L’Afrique n’est aujourd’hui qu’une pépinière de talents dont la transformation en produits finis et la participation à la valeur ajoutée de l’industrie footballistique mondiale se font hors d’une Afrique où, en dehors de quelques exceptions qui confirment la règle, le football reste sous-développé en organisations, en infrastructures, en politiques efficientes et en moyens de financement comme l’est le continent sur le plan économique et politique. Si on y ajoute le fait que le football africain assure au sein de plusieurs familles la sécurité économique, sociale et financière qu’aurait dû assurer l’Etat africain, alors l’Afrique a affaire à un football-providence qui ne peut en aucun cas être patriotique ou servir le patriotisme : c’est un instrument de sécurisation socioéconomique dans un continent où l’Etat ne le fait pas.

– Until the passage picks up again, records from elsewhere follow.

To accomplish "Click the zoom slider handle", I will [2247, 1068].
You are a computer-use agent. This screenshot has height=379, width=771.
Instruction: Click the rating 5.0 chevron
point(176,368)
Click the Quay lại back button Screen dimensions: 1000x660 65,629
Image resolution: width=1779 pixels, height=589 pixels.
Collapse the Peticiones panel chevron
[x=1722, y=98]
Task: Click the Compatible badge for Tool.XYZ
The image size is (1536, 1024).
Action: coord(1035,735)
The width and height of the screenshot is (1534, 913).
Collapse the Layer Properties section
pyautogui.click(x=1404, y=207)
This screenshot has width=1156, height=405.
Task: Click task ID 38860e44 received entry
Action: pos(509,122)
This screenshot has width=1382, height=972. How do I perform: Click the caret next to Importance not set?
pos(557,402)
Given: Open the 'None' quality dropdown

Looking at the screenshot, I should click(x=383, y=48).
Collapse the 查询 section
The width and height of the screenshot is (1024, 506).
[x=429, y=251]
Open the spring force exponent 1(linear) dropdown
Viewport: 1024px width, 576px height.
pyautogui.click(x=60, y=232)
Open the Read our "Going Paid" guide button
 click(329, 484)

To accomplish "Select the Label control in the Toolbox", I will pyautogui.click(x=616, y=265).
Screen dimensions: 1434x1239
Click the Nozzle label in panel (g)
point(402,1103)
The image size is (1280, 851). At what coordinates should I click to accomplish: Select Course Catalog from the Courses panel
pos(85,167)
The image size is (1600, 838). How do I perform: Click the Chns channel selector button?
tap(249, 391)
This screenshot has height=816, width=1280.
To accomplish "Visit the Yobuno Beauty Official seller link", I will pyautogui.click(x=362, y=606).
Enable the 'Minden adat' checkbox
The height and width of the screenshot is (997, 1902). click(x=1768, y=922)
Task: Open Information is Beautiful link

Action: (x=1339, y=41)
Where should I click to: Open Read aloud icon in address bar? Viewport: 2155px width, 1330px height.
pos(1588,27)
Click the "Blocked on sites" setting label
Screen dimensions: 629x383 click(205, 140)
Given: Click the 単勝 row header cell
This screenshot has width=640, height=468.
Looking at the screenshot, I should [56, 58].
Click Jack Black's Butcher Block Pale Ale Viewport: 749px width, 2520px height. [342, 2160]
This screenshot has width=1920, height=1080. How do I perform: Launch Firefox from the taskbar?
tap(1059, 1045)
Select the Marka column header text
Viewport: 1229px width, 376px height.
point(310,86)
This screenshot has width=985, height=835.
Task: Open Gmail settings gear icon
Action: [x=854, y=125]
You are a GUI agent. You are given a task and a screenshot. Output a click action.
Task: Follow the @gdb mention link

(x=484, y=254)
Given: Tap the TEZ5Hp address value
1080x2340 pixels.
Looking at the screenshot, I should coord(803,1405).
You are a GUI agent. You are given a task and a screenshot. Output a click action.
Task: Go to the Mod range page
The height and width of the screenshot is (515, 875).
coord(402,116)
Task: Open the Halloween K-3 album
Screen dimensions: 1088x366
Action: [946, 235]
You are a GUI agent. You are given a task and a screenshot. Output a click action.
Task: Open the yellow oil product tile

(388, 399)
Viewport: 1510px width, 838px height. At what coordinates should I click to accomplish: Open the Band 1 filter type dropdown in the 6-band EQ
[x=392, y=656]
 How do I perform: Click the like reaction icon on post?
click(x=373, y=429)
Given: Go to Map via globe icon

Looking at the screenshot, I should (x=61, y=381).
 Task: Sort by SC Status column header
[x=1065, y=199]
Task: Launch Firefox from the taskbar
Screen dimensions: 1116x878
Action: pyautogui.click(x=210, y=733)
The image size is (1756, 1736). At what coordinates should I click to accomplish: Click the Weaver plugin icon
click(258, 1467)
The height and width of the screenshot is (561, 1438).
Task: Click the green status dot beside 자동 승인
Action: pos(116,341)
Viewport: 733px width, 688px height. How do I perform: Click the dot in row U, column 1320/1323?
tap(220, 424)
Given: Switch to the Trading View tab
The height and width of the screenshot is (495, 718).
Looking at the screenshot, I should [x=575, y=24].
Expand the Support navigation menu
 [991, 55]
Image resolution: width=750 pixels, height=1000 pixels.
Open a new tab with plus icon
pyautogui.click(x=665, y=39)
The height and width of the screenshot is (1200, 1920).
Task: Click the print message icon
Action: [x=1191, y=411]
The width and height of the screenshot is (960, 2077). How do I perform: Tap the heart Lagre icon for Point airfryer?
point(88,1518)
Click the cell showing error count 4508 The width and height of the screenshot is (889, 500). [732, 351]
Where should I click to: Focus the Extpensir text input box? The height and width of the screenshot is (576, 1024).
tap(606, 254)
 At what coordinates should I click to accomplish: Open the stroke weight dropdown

Si les joueurs africains se couvrent des drapeaux de leurs pays dans leurs clubs lorsqu’ils gagnent des titres avec ceux-ci, cela veut dire qu’ils aiment et pensent à leurs pays. Par contre si le non paiement de primes est ce qui a semé la zizanie dans de nombreuses équipes africaines dans ce mondial il faut peut-être, au lieu de condamner les joueurs, se demander si les dirigeants africains sont animés eux-mêmes par l’esprit patriotique ou alors ils veulent utiliser celui-ci pour éviter de payer des joueurs qui n’ont que leur football pour vivre. On arrive à un football pris en tenailles entre des dirigeants africains dont les incuries de la gouvernance condamnent le football africain à l’exploit permanent et des joueurs qui se méfient d’eux et réclament leur salaire avant de jouer. Un tel football ne peut plus être le ciment de l’esprit patriotique du pays ou du panafricanisme car en dehors de ces incuries chroniques marquées d’amateurisme et d’improvisations récurrentes, les joueurs africains sont désormais aussi instables et volatiles patriotiquement que le capitalisme mondial dont ils sont les produits dérivés. Ils appartiennent à des fonds de pensions et à des entreprises où ce qui compte n’est point l’esprit patriotique, panafricain ou nationaliste mais les statistiques de leur performance et les valeurs ajoutées financières qui en découlent pour eux et leurs employeurs. Certains joueurs sont même des pièces détachées du capitalisme mondial car le pied gauche, le pied droit, la tête et les bras ont parfois des propriétaires différents lorsqu’on examine les montages financiers dont ils sont la base matérielle.
La patrie du footballeur moderne et son maître est le grand capital à qui Karl Marx avait donné le nom peut réjouissant de « prostituée universelle ». Gardons à l’esprit que sans appropriation, ce sport et ses joueurs ne peuvent en aucun cas être une fondation de l’unité nationale, du patriotisme, du nationalisme ou du panafricanisme. Une prostituée a des services à vendre moyennant de l’argent et non des valeurs patriotiques. Le capitalisme mondial et ses produits dérives n’ont pas de patrie en dehors de leurs terrains de profits. A cela s’ajoutent des dirigeants africains eux-mêmes non patriotiques dans la manière dont ils traitent les joueurs africains de football.